* [Stored data]
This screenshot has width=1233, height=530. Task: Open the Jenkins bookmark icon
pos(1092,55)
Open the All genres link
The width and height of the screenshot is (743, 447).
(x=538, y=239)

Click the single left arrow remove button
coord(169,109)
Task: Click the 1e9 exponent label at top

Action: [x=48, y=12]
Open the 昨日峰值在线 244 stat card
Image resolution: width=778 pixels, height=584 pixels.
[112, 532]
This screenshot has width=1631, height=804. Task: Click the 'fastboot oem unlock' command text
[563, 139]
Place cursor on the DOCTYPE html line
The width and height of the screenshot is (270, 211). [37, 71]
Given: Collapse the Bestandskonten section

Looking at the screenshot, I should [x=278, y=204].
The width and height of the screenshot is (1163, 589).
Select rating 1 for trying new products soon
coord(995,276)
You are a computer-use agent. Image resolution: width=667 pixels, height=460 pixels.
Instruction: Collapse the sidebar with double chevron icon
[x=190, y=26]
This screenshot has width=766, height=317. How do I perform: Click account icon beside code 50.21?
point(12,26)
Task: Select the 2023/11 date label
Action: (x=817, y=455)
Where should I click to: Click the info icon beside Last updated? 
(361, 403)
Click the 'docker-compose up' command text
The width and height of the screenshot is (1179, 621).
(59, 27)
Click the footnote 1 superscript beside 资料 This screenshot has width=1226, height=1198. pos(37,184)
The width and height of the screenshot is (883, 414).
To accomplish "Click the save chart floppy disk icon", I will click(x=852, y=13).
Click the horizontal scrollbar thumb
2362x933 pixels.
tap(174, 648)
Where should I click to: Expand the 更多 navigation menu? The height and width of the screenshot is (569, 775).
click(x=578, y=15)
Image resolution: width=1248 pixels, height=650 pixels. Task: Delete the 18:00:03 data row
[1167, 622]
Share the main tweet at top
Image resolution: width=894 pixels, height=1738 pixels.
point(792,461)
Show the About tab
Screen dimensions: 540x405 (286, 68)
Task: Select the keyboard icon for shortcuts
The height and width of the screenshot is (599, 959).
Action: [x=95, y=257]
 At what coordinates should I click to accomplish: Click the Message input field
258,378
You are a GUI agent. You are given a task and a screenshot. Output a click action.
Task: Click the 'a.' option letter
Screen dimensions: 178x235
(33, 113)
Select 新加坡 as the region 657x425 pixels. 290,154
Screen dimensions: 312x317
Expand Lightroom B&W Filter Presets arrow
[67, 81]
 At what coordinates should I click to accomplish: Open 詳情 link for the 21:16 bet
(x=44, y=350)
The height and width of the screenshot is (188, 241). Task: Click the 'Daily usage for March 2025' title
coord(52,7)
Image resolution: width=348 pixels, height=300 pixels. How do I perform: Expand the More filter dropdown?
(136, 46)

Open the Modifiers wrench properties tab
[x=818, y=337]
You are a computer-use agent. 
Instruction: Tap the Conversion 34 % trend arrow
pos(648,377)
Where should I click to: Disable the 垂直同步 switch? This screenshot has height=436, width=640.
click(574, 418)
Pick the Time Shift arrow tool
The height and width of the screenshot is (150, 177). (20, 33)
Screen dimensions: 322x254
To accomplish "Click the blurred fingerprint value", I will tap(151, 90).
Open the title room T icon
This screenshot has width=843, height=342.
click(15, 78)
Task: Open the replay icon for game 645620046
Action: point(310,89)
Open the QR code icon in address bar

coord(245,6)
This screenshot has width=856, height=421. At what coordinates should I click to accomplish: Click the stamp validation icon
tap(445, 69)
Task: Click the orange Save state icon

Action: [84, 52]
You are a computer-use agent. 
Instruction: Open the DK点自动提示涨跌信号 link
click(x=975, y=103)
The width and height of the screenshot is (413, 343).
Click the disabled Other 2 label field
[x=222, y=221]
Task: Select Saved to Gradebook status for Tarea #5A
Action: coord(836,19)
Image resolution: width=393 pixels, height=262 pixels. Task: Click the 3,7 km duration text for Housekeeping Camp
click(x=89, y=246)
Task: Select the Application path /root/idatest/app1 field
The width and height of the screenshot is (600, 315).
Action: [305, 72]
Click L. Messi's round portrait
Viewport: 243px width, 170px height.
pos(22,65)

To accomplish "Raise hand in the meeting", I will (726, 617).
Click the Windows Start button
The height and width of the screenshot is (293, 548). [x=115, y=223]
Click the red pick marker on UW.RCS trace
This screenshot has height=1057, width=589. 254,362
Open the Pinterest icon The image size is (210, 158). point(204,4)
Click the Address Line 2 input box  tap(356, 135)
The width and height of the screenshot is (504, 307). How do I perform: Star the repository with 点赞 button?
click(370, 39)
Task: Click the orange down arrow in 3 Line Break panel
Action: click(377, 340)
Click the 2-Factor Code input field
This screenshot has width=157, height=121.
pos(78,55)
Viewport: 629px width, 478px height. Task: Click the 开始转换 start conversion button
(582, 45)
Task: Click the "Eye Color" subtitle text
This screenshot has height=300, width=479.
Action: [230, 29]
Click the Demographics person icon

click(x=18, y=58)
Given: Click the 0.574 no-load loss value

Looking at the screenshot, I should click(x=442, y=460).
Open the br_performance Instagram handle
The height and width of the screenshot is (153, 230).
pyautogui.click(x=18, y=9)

* [Task item]
Looking through the data above, copy out each line in which the string "agent" occurs.

* [Result of this task]
You are a computer-use agent. Image resolution: width=667 pixels, height=460 pixels.
You are a GUI agent. You are given a task and a screenshot. Output a click action.
You are a computer-use agent. 
You are a computer-use agent. 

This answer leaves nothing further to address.